• SUPPLIED MATERIAL

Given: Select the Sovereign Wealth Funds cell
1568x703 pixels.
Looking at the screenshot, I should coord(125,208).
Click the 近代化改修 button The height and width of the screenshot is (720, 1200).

...

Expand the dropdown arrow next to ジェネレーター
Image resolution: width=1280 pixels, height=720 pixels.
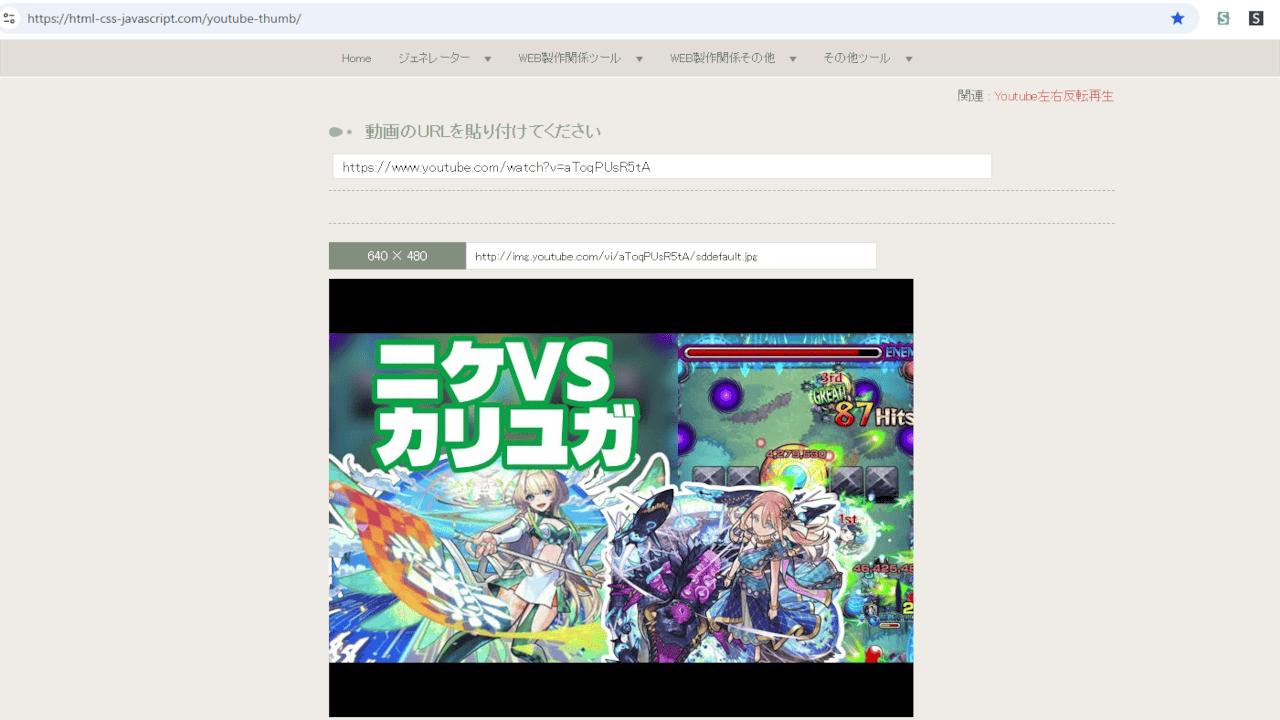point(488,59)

--

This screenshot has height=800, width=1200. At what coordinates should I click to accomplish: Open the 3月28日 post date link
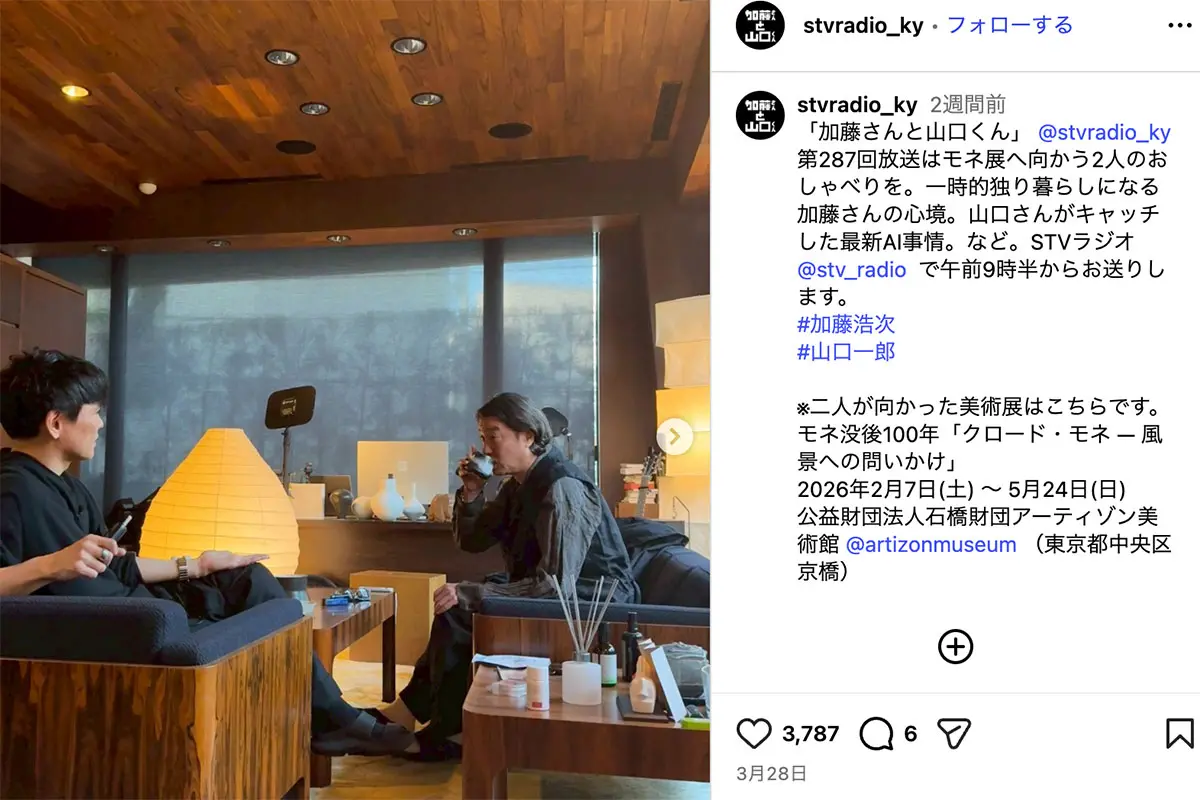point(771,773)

• WHAT TO WORK ON
Please make an exact copy of the lines above from the line with "Given: Select the Sovereign Wealth Funds cell" through the line with "Click the 近代化改修", both ends included.

• ANSWER BOX
Given: Select the Sovereign Wealth Funds cell
1568x703 pixels.
Looking at the screenshot, I should coord(125,208).
Click the 近代化改修 button The height and width of the screenshot is (720, 1200).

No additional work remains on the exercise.